Yogurt Shop business development manager Brandon Reynolds said the decision to move to the City of Salisbury from Adelaide’s west was a no-brainer once they looked into it.
“One of the big reasons we moved to Salisbury was because we could scale up,’’ Reynolds said.
“The area had all the land and infrastructure we needed in the industry. We send most of our goods either interstate or overseas, and some of the biggest transport hubs in the state are only a kilometre or so away.
“The roads are built for the industry, so nobody has problems getting in…even just recently we have moved a whole bunch of admin staff here to consolidate that growth.”
The Yoghurt Shop is one of the latest in a long line of success stories within the City of Salisbury’s thriving food and beverage industry. The business launched from a stall in the Adelaide Central Market in 2003, and 16 years later has sold 25 million tubs of yogurt to more than 20,000 retailers across five countries.
Other household food and beverage names located within Salisbury include Bickfords, Inghams, Coca-Cola Amatil, Golden North, and Lion (the producer of Farmers Union Iced Coffee).
Major supporting logistics providers Toll and Border Express have their SA headquarters within Salisbury, while Coles major cold storage facilities are within the City.
The City of Salisbury’s food and beverage industry grew 27 per cent from 2011-16 and employed 1,900 people as of 2016.
The Yogurt Shop’s reasons for setting up in Salisbury in order to become internationally scalable are echoed throughout the region.
Salisbury Council is not only perfectly located in relation to key transport hubs and logistics vital to food production, it offers competitive serviced land.
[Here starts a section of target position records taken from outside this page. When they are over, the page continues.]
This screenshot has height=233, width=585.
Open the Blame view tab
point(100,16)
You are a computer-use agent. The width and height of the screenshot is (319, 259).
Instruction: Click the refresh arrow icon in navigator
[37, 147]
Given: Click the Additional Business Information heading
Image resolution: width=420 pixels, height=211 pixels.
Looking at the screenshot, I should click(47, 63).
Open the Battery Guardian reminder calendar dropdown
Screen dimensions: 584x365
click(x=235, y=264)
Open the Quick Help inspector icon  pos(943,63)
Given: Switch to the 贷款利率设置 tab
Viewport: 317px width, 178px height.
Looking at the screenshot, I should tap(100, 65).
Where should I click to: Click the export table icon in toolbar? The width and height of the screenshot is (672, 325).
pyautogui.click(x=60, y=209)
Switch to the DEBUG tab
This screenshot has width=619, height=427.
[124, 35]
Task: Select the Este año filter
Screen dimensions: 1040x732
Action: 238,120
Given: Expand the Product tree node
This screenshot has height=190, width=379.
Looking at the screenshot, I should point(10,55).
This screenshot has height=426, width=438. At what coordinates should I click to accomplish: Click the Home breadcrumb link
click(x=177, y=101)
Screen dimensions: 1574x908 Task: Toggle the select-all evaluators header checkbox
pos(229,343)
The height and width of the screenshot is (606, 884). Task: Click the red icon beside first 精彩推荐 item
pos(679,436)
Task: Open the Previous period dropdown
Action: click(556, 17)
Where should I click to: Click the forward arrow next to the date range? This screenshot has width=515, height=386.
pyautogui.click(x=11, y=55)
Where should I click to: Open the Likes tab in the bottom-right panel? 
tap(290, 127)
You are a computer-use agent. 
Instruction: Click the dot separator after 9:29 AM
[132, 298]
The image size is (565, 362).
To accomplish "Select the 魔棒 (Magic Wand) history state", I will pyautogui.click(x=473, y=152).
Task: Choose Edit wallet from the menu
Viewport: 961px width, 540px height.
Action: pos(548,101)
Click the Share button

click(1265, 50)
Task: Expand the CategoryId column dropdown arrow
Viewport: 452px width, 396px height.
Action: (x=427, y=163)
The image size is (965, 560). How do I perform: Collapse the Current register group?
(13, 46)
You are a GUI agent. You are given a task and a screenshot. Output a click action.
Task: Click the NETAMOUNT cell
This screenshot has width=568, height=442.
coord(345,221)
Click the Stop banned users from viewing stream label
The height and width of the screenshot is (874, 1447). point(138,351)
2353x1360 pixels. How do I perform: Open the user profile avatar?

It is also becoming home to a collaborative, co-habitational environment for food and beverage businesses, increasing both the flow of ideas, and the overall competitiveness.
A supportive local council was another reason cited by Salisbury South-based Australian Wholesale Foods.
“Australia Whole Foods has been here since 2011, but we have been in Salisbury since 2000 with our previous business (CopperPot),” said the company’s director of foods Ray Khabbaz.
“We moved here firstly because the land was plentiful. Secondly, the council was encouraging people to come and build business opportunities, and thirdly because Salisbury was very close to the transport hubs that move food around the nation.”
The City of Salisbury is home to the Northern Adelaide Food Park, a dedicated food precinct supported by the South Australian Government, which is bringing together food manufacturers, food processors and supporting service providers such as food packaging specialists, storage, logistics and transport companies.
Situated within Edinburgh Parks, the Food Park helps businesses improve their cost competitiveness by co-locating essential services in a collaborative setting.
South Australian cheesemaker La Casa Del Formaggio recently announced it was moving its production from Glynde in Adelaide’s inner northeast to join the Food Park. Auscold Logistics has entered into a contract to secure up to six hectares of land at Edinburgh Parks to expand its specialised transport, logistics and cold storage operations.
Khabbaz said the Food Park would be incredibly beneficial for the businesses involved, and the City of Salisbury itself.
“Those businesses in the city (Adelaide CBD and inner suburbs) where they are limited for growth, and land is a premium, would see similar logistical benefits that we have (if they moved to the Food Park),” Khabbaz said.
In addition to the Food Park, the state’s primary fresh produce wholesale market – the SA Produce Market at Pooraka has had its $25 million expansion approved by the City of Salisbury.
The Council said the allure of the Food Park and the SA Produce Market would lead more food and beverage businesses to move into the region. The area is a particularly compelling option for new business given its skilled workforce, access to competitive transport logistics and competitively priced serviced land.
The City of Salisbury has long been dubbed the engine room of the state, and perhaps it may also earn the title of SA’s food bowl.